Estão isentas da cobrança as plataformas consideradas pequenas, com faturamento anual de até R$ 4,8 milhões ou menos de 200 mil usuários. O texto também autoriza a dedução de até 60% do valor do tributo devido, caso a empresa invista diretamente na produção de obras brasileiras ou na capacitação de profissionais do setor audiovisual.

Cotas de conteúdo nacional

O projeto estabelece cotas progressivas de conteúdo brasileiro nos catálogos das plataformas. A exigência começa em 2% após um ano da publicação da lei e cresce gradualmente até atingir 10% no sétimo ano. Fabricantes de dispositivos eletrônicos não portáteis, como smart TVs, deverão garantir tratamento igualitário na oferta de conteúdos nacionais e estrangeiros.

As empresas de TV por assinatura também continuam obrigadas a cumprir cotas de produção nacional, com exceção daquelas que tenham menos de 200 mil assinantes. O texto ainda impede que empresas se fragmentem artificialmente para reduzir o número oficial de usuários e, assim, escapar das obrigações legais.

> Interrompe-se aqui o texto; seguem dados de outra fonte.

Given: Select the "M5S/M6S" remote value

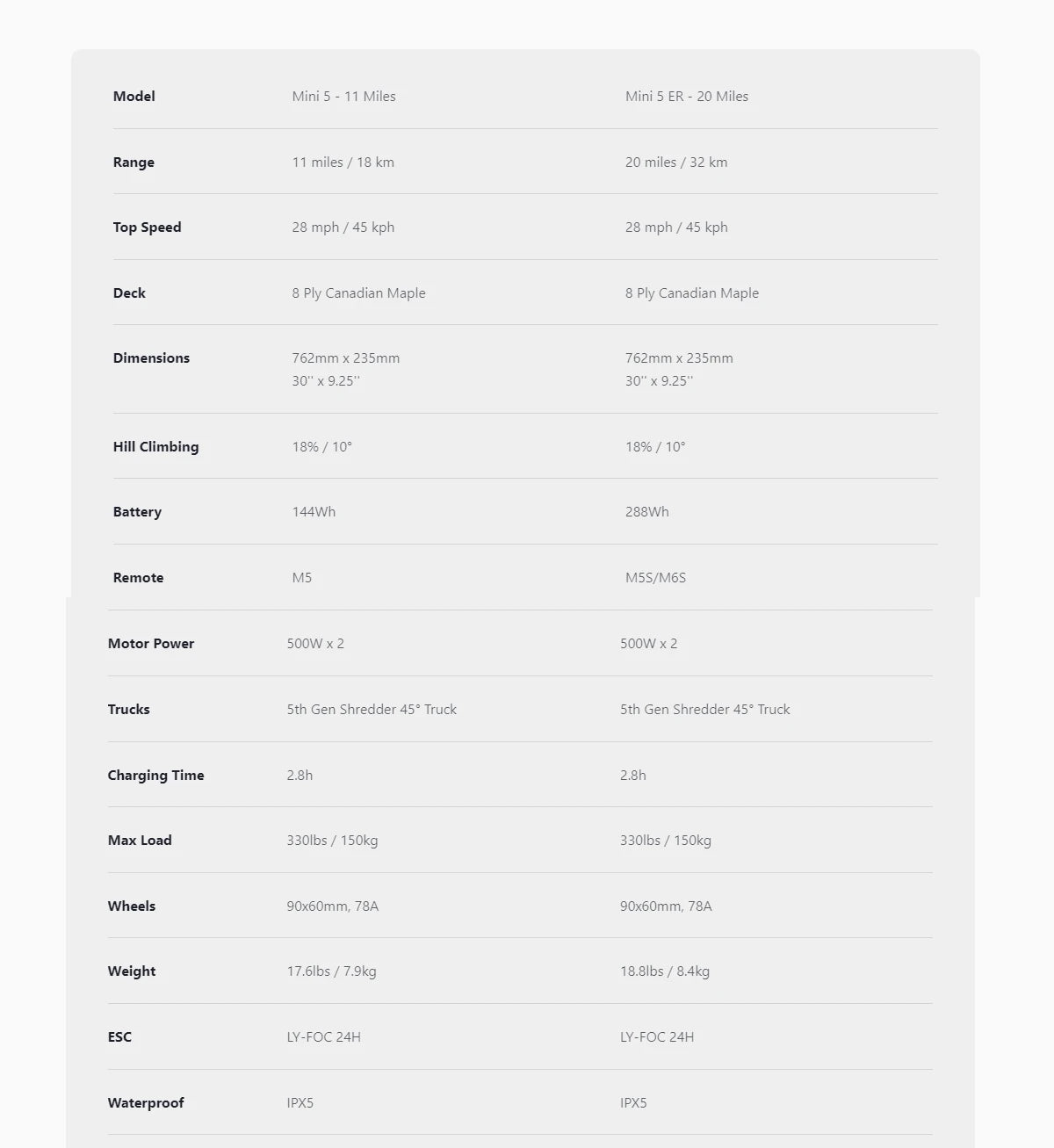Looking at the screenshot, I should 655,578.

Outra medida prevista é a proteção às salas de cinema, com a proibição de disponibilização de filmes em plataformas de streaming antes de nove semanas da estreia nos cinemas brasileiros.

Destinação dos recursos

Os valores arrecadados com a Condecine terão destinação obrigatória. Do total, 30% serão direcionados a produtoras independentes das regiões Norte, Nordeste e Centro-Oeste; 20% às da região Sul e dos estados de Minas Gerais e Espírito Santo; e 10% às produtoras localizadas em São Paulo e no Rio de Janeiro, excluídas as capitais.

Caso o Senado aprove o texto e a proposta seja sancionada, a cobrança do tributo passará a valer após 90 dias, enquanto as regras sobre os catálogos das plataformas entram em vigor em 180 dias.